Encouraging shouts of "Brake, brake, brake, brake!" rang out across the concourse as the young racers rolled their cars to a stop at the bottom of the hill on Saturday morning.

Spectators watched from the sidelines, seated under the shelter of tents and on lawn chairs just a few feet away from the action of the 14th annual Kiwanis Soap Box Derby. Several interested onlookers watched from their bicycles near the Hopkinsville-Christian County Public Library.

"We've had multiple races all day," said Chandler Ladd, a member of the Hopkinsville Kiwanis Club that hosts the derby races. "There have been lots of families here and spectators."

The annual races take place along Bethel Street in downtown Hopkinsville.

This year's derby attracted 65 youth who took part in the main event and six "super kids," i.e., special needs youngsters who took part in the races, said Annie Catron, the immediate past president of Kiwanis and a co-race director of the 2019 derby along with Amy Rains.

Catron said organizers were really excited about this year's event, which boasted great crowds, good weather and milder temperatures than at some of the races in the past.

"It really made for a great day of racing," she said. "It was a good-size derby."

Catron said she has high hopes for the event's top four winners.

---

Activity 1 ▸
Translate this sentence from the soap box derby article into Spanish: "The annual races take place along Bethel Street in downtown Hopkinsville."
Activity 2 ▸
From the soap box derby article, print the part that opens with the words containing "Encouraging shouts of" and closes with "in downtown Hopkinsville.".
Activity 3 ▸
According to the soap box derby article, how many youth took part in the main event of this year's derby?
These items were drawn from a separate source.

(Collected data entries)
---

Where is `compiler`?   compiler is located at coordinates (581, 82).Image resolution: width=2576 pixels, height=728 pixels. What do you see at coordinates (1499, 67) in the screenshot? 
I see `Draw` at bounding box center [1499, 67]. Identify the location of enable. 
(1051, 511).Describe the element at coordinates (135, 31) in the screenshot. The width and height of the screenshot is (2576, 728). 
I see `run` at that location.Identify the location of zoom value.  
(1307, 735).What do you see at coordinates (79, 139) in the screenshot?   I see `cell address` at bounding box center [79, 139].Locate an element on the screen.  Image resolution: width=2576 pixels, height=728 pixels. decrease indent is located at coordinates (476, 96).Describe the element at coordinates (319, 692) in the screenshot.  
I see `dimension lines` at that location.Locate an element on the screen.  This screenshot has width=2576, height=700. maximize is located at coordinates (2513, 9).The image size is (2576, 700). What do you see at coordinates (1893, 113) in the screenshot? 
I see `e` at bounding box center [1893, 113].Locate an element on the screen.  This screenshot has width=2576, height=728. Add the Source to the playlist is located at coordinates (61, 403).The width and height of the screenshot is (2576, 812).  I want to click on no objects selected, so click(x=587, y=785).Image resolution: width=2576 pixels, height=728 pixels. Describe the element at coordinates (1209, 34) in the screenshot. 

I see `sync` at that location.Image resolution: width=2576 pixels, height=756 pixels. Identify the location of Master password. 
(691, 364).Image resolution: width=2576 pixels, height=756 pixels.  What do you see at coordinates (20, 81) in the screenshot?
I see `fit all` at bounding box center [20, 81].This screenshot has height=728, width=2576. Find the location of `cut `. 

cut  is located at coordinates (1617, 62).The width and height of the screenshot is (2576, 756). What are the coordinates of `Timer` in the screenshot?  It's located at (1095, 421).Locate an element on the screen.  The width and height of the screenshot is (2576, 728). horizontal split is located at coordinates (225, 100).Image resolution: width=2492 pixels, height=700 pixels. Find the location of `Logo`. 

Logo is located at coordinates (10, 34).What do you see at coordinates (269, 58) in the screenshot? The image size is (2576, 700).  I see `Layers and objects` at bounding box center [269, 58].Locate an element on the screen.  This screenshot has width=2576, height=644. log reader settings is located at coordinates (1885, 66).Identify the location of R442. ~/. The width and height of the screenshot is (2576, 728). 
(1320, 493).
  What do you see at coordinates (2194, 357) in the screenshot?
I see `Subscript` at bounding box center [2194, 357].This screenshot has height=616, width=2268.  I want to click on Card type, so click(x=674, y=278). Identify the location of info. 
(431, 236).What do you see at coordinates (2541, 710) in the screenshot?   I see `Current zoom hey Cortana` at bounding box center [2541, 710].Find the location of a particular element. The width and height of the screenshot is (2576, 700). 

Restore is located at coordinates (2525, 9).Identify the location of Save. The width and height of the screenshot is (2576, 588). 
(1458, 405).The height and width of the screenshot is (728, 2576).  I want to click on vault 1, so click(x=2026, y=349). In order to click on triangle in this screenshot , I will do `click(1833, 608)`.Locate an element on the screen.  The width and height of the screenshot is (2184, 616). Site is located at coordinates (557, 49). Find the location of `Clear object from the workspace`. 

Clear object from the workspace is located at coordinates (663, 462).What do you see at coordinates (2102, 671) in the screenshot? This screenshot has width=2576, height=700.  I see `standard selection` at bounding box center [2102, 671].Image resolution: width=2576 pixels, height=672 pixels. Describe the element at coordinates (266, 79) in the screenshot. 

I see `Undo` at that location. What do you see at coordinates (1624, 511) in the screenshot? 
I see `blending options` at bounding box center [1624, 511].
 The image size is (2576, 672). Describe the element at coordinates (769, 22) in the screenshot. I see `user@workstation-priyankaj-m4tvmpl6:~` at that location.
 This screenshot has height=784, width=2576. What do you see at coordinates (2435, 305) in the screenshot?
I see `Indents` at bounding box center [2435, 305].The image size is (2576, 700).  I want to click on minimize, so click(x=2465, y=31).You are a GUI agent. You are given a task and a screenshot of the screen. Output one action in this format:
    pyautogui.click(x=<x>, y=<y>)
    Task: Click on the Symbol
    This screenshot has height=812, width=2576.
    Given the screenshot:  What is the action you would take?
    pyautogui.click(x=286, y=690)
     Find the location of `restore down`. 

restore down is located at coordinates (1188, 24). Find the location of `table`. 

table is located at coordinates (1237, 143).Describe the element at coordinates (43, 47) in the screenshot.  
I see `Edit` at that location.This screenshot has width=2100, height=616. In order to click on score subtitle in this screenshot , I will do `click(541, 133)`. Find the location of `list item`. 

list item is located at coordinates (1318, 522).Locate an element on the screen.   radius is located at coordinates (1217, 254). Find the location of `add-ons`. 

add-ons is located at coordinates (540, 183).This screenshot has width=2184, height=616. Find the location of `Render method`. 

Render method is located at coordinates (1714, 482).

---

Exercise answer 1 ▸
Las carreras anuales se llevan a cabo a lo largo de Bethel Street, en el centro de Hopkinsville.

Exercise answer 2 ▸
Encouraging shouts of "Brake, brake, brake, brake!" rang out across the concourse as the young racers rolled their cars to a stop at the bottom of the hill on Saturday morning.

Spectators watched from the sidelines, seated under the shelter of tents and on lawn chairs just a few feet away from the action of the 14th annual Kiwanis Soap Box Derby. Several interested onlookers watched from their bicycles near the Hopkinsville-Christian County Public Library.

"We've had multiple races all day," said Chandler Ladd, a member of the Hopkinsville Kiwanis Club that hosts the derby races. "There have been lots of families here and spectators."

The annual races take place along Bethel Street in downtown Hopkinsville.

Exercise answer 3 ▸
65 youth took part in the main event.